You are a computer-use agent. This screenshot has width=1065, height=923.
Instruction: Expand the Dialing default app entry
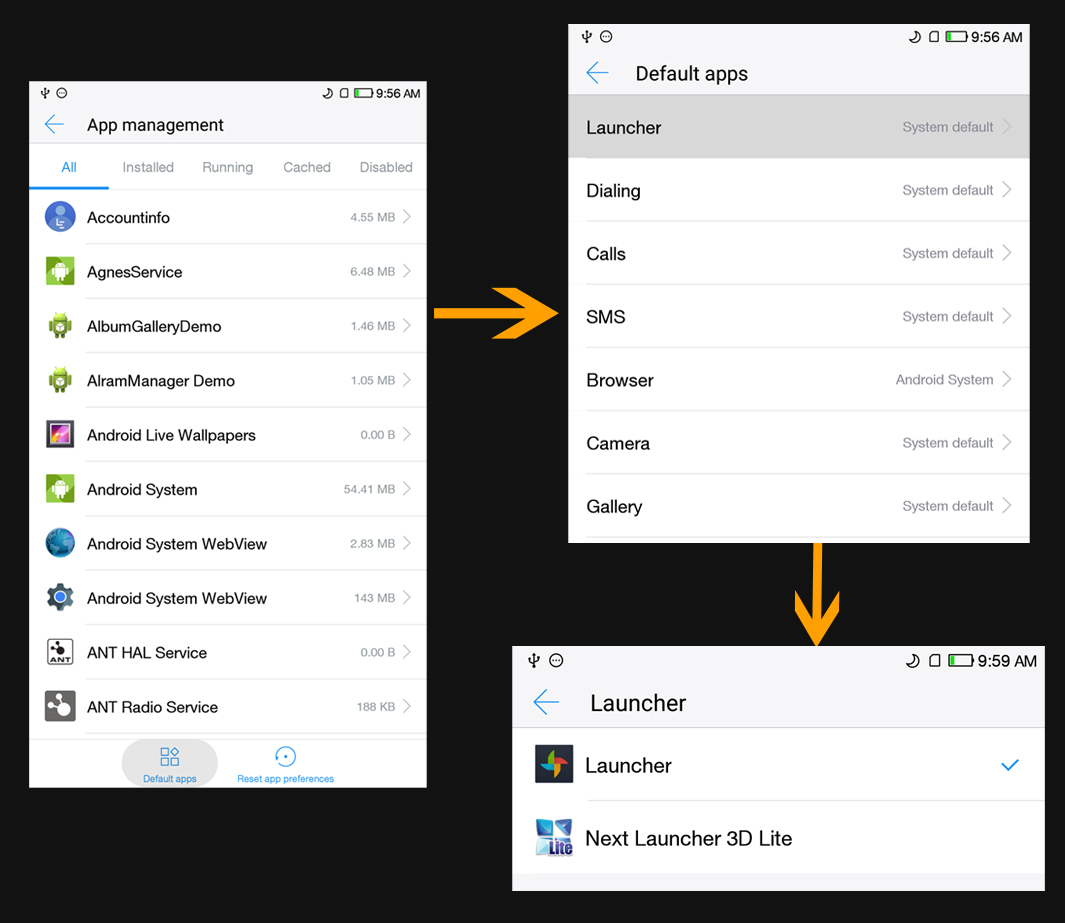coord(798,190)
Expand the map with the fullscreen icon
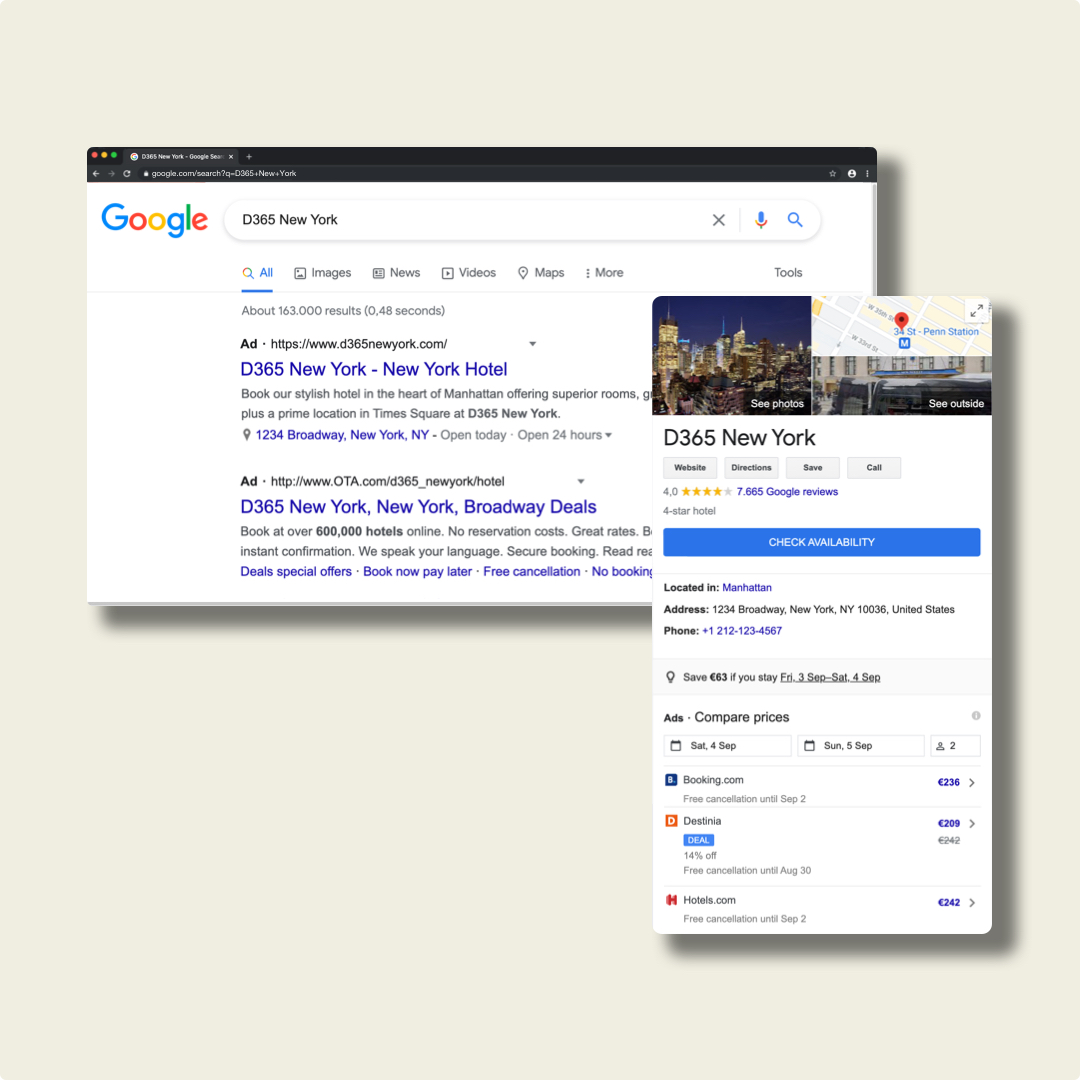Image resolution: width=1080 pixels, height=1080 pixels. click(x=977, y=311)
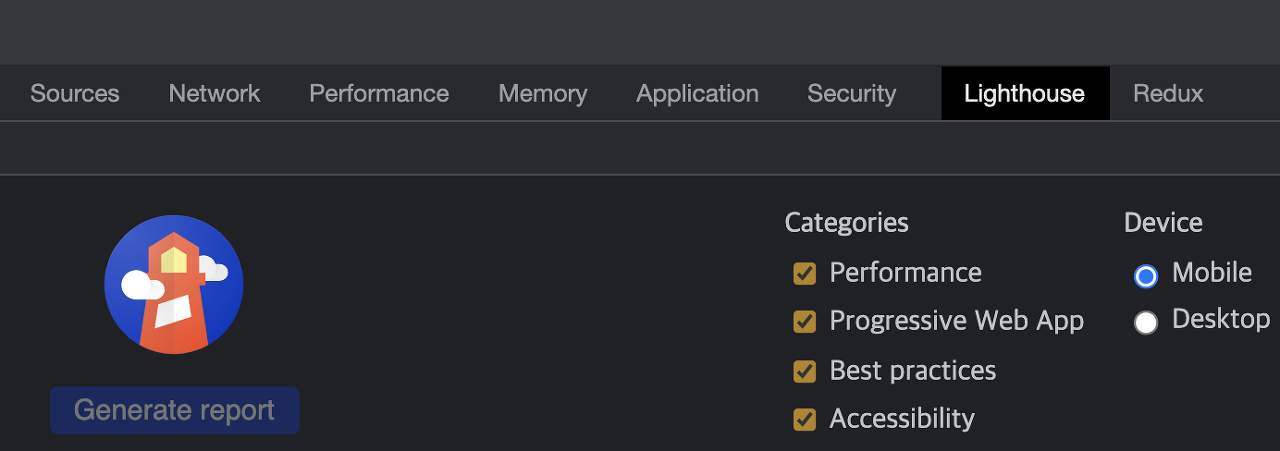
Task: Disable the Accessibility category checkbox
Action: (804, 419)
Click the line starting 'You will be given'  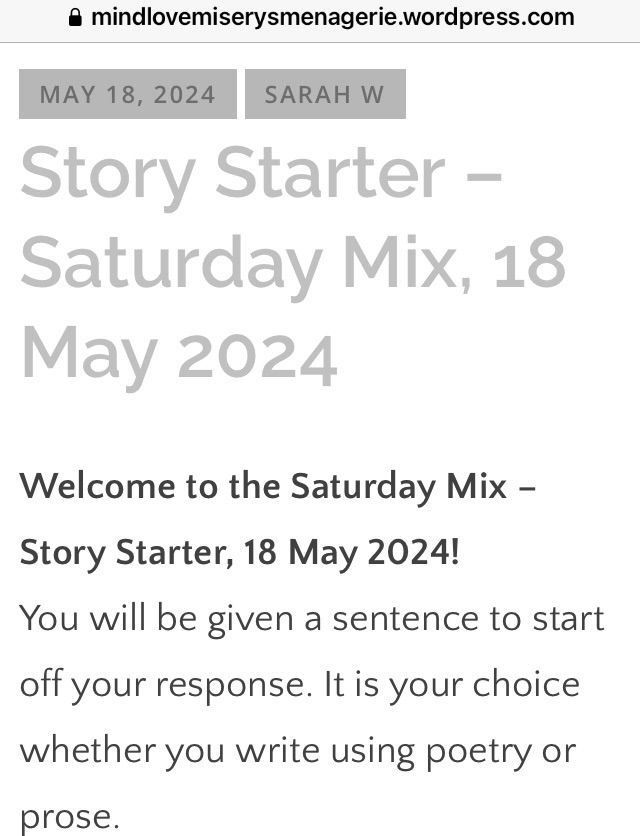point(312,618)
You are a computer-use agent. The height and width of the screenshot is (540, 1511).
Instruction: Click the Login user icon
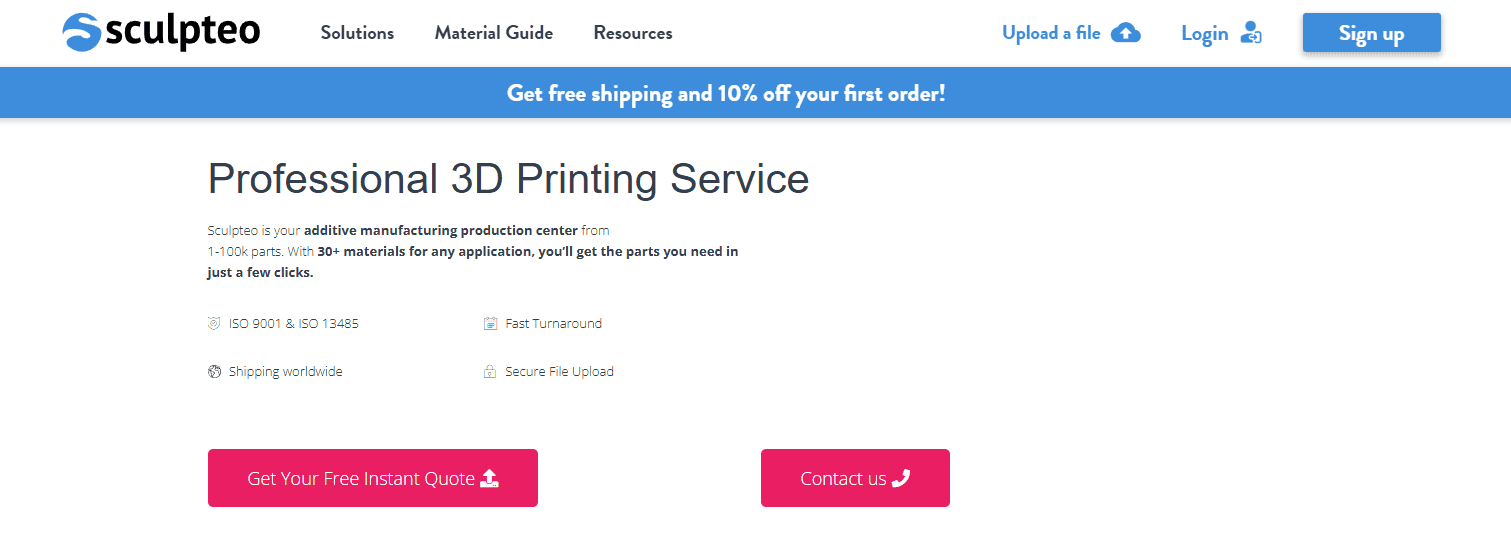tap(1251, 33)

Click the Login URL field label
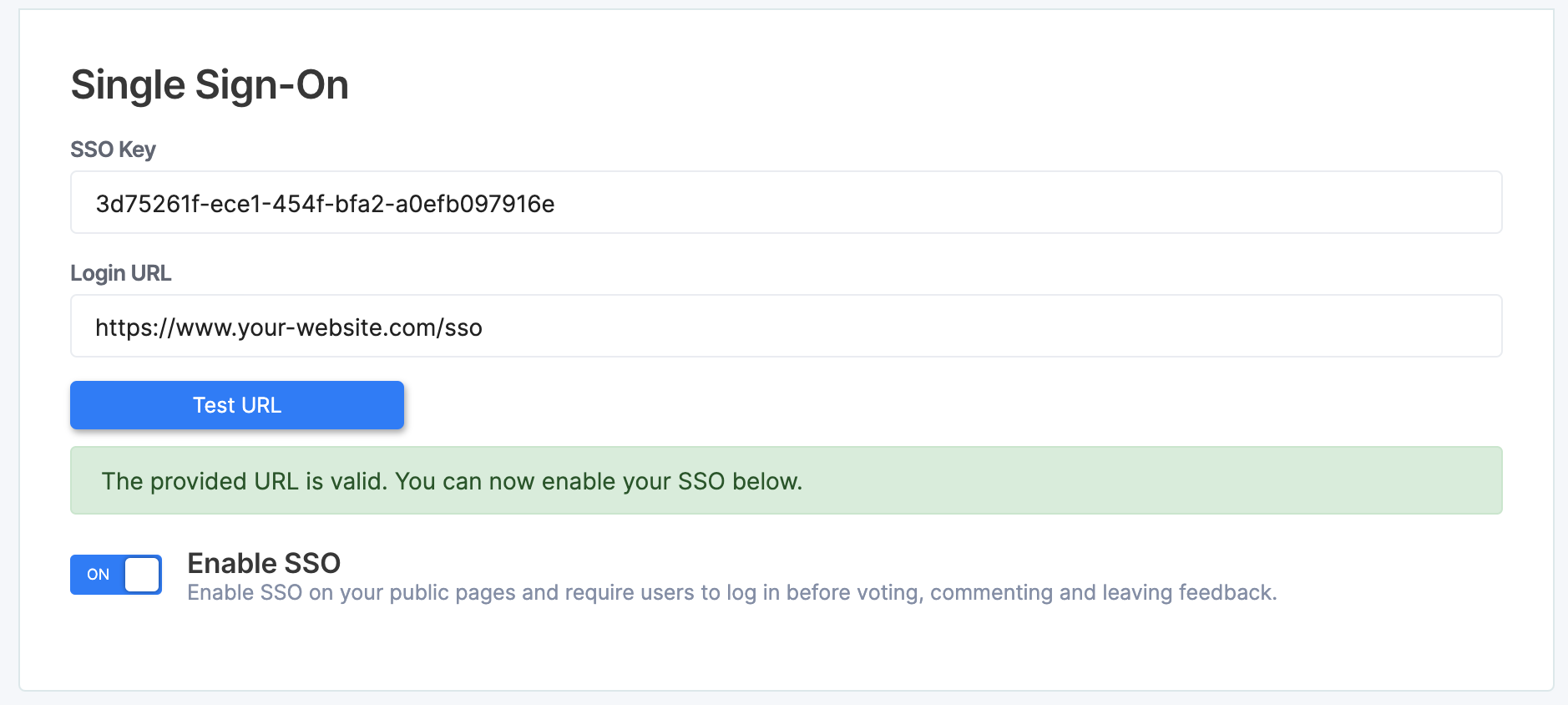[x=120, y=273]
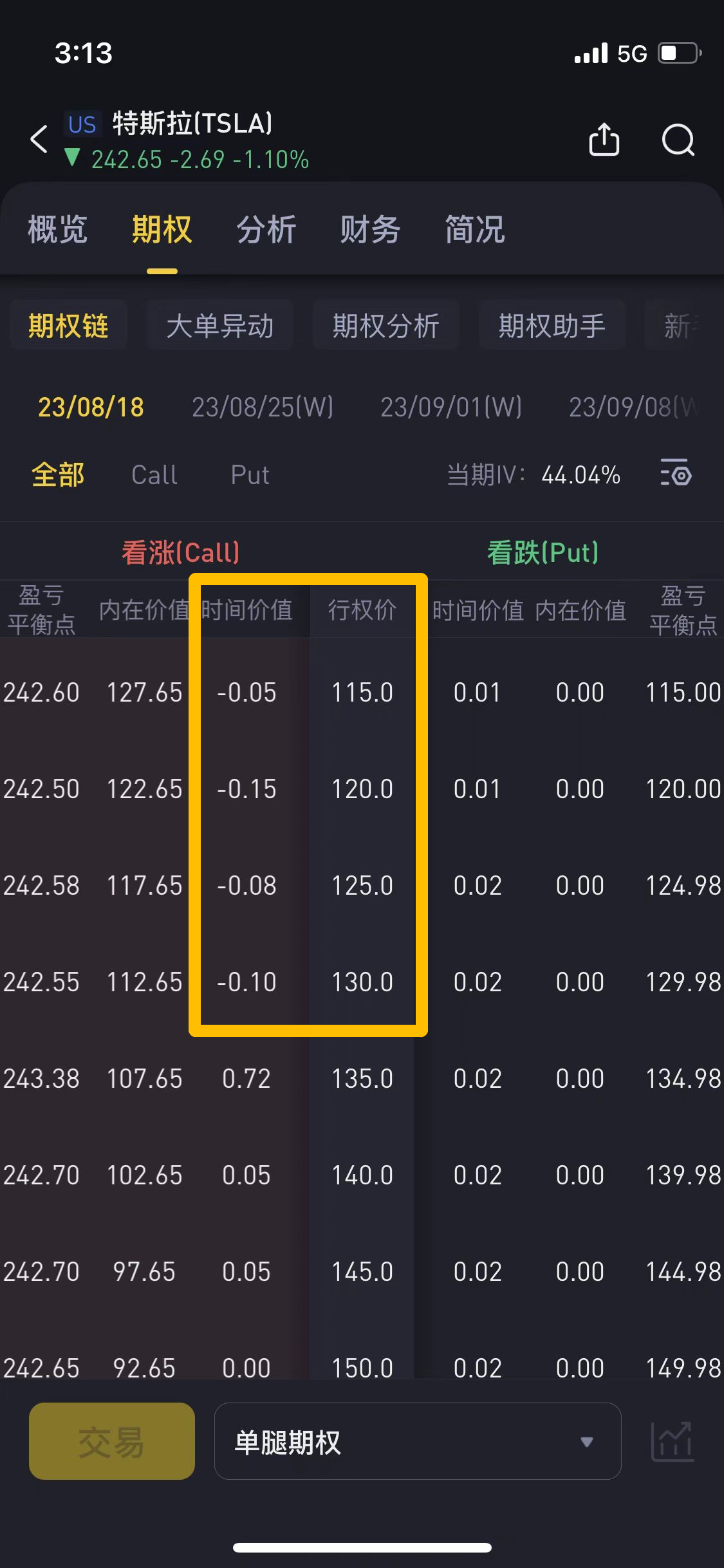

══════════════════════════════

WORK ITEM: Using the entries above, copy out all lines that contain the string "screenshot".

EXERCISE RESPONSE:
You are a computer-use agent. This screenshot has width=1065, height=923.
You are a computer-use agent. The height and width of the screenshot is (540, 1511).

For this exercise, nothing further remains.